Buy-to-let mortgage lending is predicted to have ramped up by 14% by the end of this year according to research from the Intermediary Mortgage Lenders Association (IMLA), with a further 11% boost in lending expected over the course of 2026.
This would bring total buy-to-let lending up to £42bn, and comes as a result of better affordability for landlords thanks to falling interest rates combined with the continued rise in rental prices.
With rental supply still falling short of tenant demand in many parts of the UK, landlords are seeing huge levels of demand for their properties, with the added effect of improving rental yields as property prices have been rising at a slower pace than rents.

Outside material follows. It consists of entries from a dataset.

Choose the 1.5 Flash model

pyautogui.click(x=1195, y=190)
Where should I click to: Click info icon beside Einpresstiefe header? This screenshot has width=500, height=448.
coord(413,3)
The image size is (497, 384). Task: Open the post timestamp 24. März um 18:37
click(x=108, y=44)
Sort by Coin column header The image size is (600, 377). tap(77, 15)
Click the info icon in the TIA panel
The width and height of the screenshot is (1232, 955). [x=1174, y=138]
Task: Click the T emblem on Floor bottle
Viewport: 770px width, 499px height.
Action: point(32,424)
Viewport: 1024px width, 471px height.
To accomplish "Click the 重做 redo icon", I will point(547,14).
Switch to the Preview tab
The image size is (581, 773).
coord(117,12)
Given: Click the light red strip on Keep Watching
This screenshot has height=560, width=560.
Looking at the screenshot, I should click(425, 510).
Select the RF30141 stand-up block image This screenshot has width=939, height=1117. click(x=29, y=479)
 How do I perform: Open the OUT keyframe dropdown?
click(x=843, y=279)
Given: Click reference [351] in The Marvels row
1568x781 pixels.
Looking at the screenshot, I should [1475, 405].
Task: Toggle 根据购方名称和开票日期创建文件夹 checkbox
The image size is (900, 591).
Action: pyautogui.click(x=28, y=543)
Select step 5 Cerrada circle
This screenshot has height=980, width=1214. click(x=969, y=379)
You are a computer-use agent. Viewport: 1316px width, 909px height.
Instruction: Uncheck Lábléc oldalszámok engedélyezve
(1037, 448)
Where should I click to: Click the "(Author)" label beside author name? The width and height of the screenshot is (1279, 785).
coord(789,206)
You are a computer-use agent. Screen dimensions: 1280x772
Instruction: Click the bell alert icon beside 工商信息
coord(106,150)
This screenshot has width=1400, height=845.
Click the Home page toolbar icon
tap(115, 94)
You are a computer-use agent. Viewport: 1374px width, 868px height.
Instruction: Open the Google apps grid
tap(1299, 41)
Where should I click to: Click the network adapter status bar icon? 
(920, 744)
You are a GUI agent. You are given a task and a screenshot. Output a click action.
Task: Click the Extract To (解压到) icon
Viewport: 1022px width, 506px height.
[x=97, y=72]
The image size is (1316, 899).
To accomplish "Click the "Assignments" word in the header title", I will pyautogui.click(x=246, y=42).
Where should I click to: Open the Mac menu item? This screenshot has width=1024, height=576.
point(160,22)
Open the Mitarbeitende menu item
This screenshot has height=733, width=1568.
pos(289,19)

Top strategies for buy-to-let landlords
Successful landlords and property investors continually adapt to the changing market, using various strategies to navigate things like tax changes, new regulations, and fluctuating interest rates, along with changing trends among tenants.
One major shift in the market over recent years has been the exponential growth in buy-to-let landlords setting up limited companies to build and manage their portfolios.
According to the latest research by Coventry for Intermediaries, almost three quarters (72%) of landlords who currently operate through a limited company entered the market in the past five years. A third (30%) of limited company landlords were first-time investors.
Why invest in property?
Property investment is a strategic move aimed at generating a regular income through rental returns, alongside potential capital gains through value rises over time. A common strategy for building a portfolio is to use this added value to invest in more properties and increase rental returns.
According to Coventry for Intermediaries’ survey, a huge 47% of landlords were motivated to invest because of the prospect of generating a regular income. A further 42% said their main motivation was building assets, while the same number said they invested in property to generate retirement wealth.
These motivations show that property investment is widely viewed as a way of achieving long-term financial goals. This is another reason why many landlords are turning to a limited company, as it can enable them to run their portfolio more efficiently.
The main reasons cited by buy-to-let landlords for setting up a limited company were optimising tax efficiency on rental income; building a professional property portfolio; and separating personal and business finances.
What’s on the horizon?
While the outlook for buy-to-let mortgage lending is certainly positive according to IMLA, some landlords are concerned about upcoming hurdles for the sector. Again, agility and adaptability are the key tools landlords are likely to employ to navigate these disruptions.
According to the survey from Coventry for Intermediaries, 26% of buy-to-let landlords don’t feel prepared for the Renters’ Rights Bill, which is currently at the Report Stage in the House of Lords. The remaining 74%, though, feel prepared ahead of this regulatory change.
Other potential concerns among the buy-to-let industry include a potential freeze on income tax thresholds (which 25% of landlords are unprepared for); increasing property prices (24% unprepared); and changes to energy efficiency rules (22% unprepared).
As the industry continues to evolve, Coventry’s report notes that landlords’ need for guidance will “only grow”, supporting the need for mortgage brokers to play a key role.
Sarah Brown, senior mortgage proposition manager at Coventry for intermediaries, said: “More landlords are moving over to limited company buy-to-let, so they’re asking tougher questions about tax planning, structure and long-term planning.
“We’ve listened closely to what brokers are telling us and built our limited company buy-to-let proposition around that. By combining simplicity, service, and expertise we’re helping brokers deliver better outcomes – and grow their business along the way.”